At the start of the residency I had so many plans of what I aimed to accomplish while I was a way; sort my notes/organise my thoughts, learn about colour theory, devised some workshops as well as have a new body of work. I soon realised this was a bit/very unrealistic.
It wasn’t until end of my last week, I had gathered my thoughts, worked through some blocks and finally had an idea of what I wanted to do or where my work was going, something I am continuing now.
Daily meditation drawings
Initially I wanted to do daily meditations drawings while I was a way, (developing this further was another thing from my long to do list ), but I soon realised I was just doing them for the sake of it, they had become an obligation and I was no longer getting from them what I was.
I found that my drawings were developing, they were turning into drawings with words, pure, raw, uncensored expression which is something that I’m exploring in morning pages and with my face drawings so I decided to concentrate on them.
“Morning pages” are from Julia Cameron’s book The Artist Way, they are stream of consciousness writings devised to unblock and create awareness. I’ve been doing these almost daily for the past five years, it has helped me enormously, influencing and becoming a major part of my work.
It is the stream of consciousness writings, the expressions are the starting point of my work, going from thinking habits, to being present to consciousness.
The morning pages while I was away helped me to explore my time at the residency and my work, I came to the realisation that I need to be present in my work and let it naturally evolve, one small conscious step at a time, rather than having my work figured out before it had begun.
Readings and quotes
The residency helped me to sort out my thoughts. As I have said a many of times, my work looks at balancing visual, holistic thoughts with verbal, logical thoughts. For me reading is a big part of my process and helps me to satisfy the verbal logical side of my mind, as reading helps me to understand, explain and develop my work, just like my morning pages and these blog posts do.

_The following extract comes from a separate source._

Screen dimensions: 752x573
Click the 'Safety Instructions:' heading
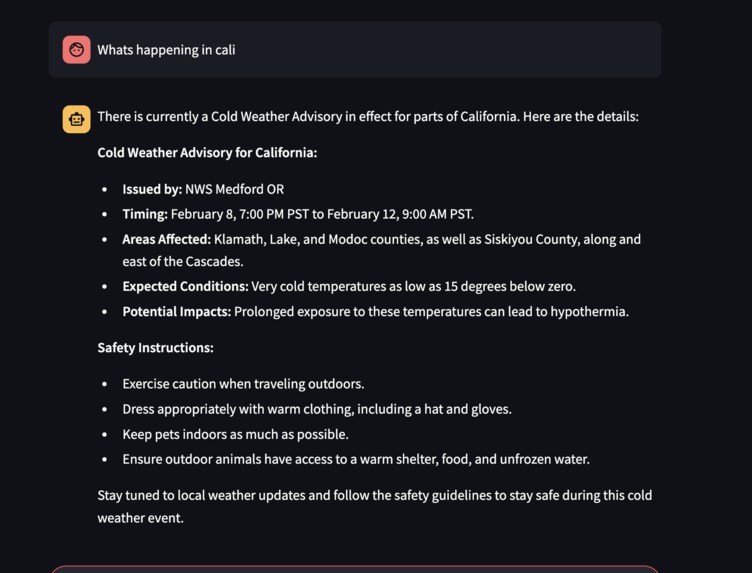click(155, 348)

For the past two years I’ve been almost obsessively collecting quotes from the books I’ve read. I collect the quote and categorise them into topics or how it fit in with my work. I’ll admit it, this got out of hand a bit and became almost like a compulsion, (especially seeing them all laid out) and at times I felt like I should throw them recycling bin but now I’m glad I didn’t. There will be easier working method but structures and logical think is not my strong point.

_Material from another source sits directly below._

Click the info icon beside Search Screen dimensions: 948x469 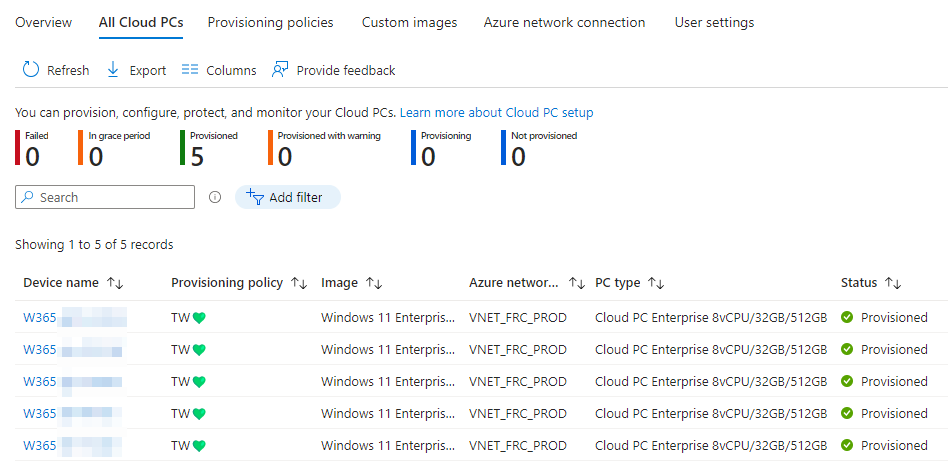(x=215, y=198)
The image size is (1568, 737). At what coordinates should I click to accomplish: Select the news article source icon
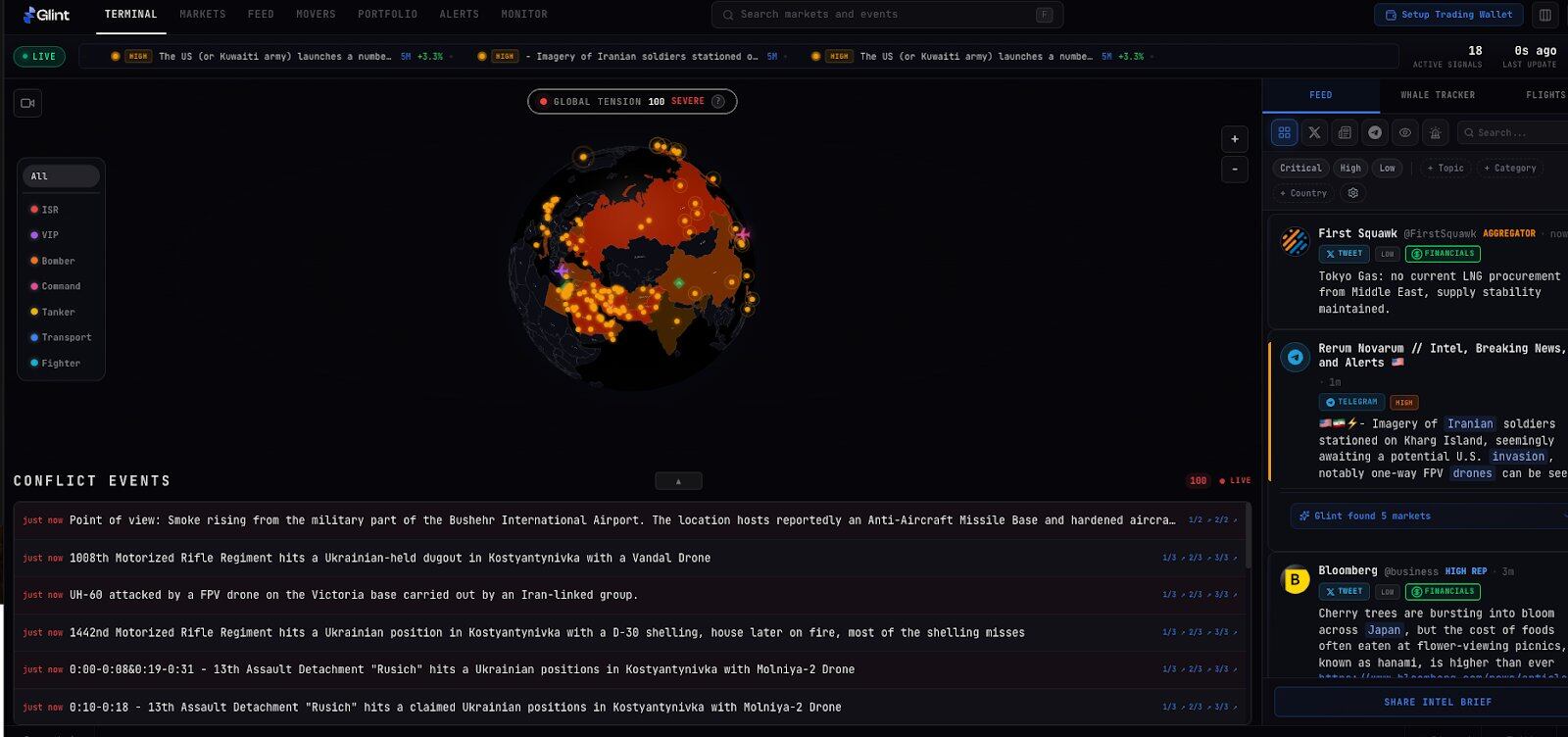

I decided on the residency that I would go through and organise these quotes. There were so many because I had so many different ideas and avenues I wanted explore, I was collecting pieces to a puzzle. It was only through doing the work and once I collected all the pieces I could begin to understand how they all fitted together. In doing so I chose the quotes that now relates to my work and in doing so dramatically reduced the number of quotes, with most ending up on the fire.
I’m still at the early stages of piecing all the notes and quotes together but now I’m finding ways to explain what my work is about.
I decided to focus on observational drawing while I was away. I’m interested in how this type of drawing can teach you to see/focus and lead to different ways of thinking.
I’m interested in drawing faces (it’s a subject I keep returning to), I think this is because I look at people as I were to draw them, it grounds me in the moment and allows me to focus on the interaction. I decided to draw my face because that was what as available at the time and I prefer drawing from life than a photo.
I did not want it to be an illustration of a face but to be an expression, have feelings. I am not talking about the expression of the sitter but the drawer’s feelings, the sensations that arise through the act of focused looking and drawing. I realised It isn’t about having a style or designing but a person’s own unique expression which naturally arises through the act of drawing and looking, this helps in creating their own visual language. I’ve also learnt the importance of using the right medium for the right job.
With my reading and notes I have been exploring the two different ways of seeing, one with lines/edges which is associated with drawing and the other masses/tones which is associated with painting and colour.
I’ve been trying to draw masses/colours with mediums and process’s that is best suited to lines, which made the job harder for my self and resulted in the colours looking muddy, not the most successful expression. It would have been more successful to use paints or other mediums that allow me to capture masses of pure colour but my own lack of self-belief held me back, thinking I do not know how to paint or mix colours when I do and what I do not know I can learn, I just need to believe in myself and have patience, to see then allow my own expression to come through.
Now I’m going to learn to express myself both linearly and in masses/colours using the best medium for the job, exploring the mediums tactile properties, to have a full visual langue at the disposal of my expression; to draw, feel, let go, have no preconceptions and capture what I see.